Awk/sed HTML extract

I'm extracting text between table tags in HTML

<th><a href="/wiki/Buick_LeSabre" title="Buick LeSabre">Buick LeSabre</a></th>

using this:

awk -F "</*th>" '/<\/*th>/ {print $2}' auto2 > auto3

then this (text between a href):

sed -e 's/\(<[^<][^<]*>\)//g' auto3 > auto4

How to shorten this into one command, preferably just awk or just sed? I've tried this, where $0 prints entire a href line, with tags, but trying $1, $2, $3, etc. just gives blank file.

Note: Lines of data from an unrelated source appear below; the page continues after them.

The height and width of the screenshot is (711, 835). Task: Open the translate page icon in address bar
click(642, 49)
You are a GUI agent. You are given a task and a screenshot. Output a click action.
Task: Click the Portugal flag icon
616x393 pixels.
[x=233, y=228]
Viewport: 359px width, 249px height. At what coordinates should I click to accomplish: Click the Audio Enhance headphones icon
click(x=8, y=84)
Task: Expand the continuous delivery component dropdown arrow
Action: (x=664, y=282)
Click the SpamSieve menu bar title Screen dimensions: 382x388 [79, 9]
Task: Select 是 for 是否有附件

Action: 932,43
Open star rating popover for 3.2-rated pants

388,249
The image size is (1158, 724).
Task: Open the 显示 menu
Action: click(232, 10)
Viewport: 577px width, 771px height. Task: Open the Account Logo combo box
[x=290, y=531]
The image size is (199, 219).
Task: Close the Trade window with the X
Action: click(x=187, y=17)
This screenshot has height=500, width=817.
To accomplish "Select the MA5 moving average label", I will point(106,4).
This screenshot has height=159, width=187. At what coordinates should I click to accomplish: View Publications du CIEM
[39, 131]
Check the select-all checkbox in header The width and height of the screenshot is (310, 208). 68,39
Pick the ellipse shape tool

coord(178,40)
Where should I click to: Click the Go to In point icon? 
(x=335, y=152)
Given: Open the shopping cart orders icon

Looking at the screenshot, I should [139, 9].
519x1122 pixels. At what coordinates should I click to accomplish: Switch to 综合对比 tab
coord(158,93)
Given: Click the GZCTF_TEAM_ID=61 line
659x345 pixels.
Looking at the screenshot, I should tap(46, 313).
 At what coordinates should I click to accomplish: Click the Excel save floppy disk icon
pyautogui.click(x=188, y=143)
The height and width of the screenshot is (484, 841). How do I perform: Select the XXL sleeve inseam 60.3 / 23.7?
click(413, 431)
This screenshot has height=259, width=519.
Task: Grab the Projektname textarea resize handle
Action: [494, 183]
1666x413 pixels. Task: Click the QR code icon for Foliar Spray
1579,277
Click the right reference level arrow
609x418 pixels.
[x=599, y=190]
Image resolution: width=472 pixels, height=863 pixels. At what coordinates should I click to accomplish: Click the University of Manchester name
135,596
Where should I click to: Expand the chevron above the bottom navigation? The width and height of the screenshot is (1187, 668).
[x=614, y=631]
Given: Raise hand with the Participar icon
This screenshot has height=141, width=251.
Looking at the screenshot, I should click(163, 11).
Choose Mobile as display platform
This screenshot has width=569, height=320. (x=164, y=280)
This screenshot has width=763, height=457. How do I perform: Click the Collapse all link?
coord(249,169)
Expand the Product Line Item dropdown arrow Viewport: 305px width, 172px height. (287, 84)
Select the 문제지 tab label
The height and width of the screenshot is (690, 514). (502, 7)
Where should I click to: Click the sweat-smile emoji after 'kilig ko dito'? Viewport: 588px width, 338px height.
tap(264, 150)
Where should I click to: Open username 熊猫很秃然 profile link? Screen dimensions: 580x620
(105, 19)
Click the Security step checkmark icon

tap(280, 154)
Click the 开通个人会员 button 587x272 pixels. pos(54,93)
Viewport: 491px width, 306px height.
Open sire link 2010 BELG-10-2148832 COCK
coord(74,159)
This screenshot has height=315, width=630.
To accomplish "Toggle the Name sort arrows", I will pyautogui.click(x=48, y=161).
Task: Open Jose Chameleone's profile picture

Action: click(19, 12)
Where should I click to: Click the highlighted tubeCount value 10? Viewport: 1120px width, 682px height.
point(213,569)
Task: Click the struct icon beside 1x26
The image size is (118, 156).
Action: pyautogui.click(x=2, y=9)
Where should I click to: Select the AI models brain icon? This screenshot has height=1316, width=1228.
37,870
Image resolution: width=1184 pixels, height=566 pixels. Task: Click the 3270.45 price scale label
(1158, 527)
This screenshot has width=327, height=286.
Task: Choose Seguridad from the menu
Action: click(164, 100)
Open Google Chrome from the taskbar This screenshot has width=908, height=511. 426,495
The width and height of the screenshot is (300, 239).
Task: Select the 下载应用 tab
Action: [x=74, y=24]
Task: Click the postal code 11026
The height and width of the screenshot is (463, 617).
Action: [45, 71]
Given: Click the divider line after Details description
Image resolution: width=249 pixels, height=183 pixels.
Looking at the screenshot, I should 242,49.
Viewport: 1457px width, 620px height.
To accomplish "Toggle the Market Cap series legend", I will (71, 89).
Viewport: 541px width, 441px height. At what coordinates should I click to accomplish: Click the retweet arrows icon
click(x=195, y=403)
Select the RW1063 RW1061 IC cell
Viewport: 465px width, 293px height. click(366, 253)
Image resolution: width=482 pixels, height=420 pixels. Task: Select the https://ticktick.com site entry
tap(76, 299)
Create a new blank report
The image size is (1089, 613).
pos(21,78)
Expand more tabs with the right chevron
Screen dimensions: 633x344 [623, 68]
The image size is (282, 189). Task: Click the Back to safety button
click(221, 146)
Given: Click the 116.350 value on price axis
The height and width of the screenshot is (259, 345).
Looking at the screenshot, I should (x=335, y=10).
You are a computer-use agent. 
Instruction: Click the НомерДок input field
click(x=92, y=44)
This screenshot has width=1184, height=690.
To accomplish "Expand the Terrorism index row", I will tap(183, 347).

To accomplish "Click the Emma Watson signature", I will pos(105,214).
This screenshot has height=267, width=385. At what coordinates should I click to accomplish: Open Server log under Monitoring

awk -F "</?a href.*>" '{print $0}' auto3 > auto5

Thanks in advance for help.

awk -F"[<>]" '/<\/th>/ {print $5}' auto2

Given those <th> tags are on a line by themselves (which would be required for your awk sample to work anyway),

sed -n '/^<th/s/<[^>]*>//gp' file
Buick LeSabre

EDIT: Should that NOT be the case, remove other tags upfront...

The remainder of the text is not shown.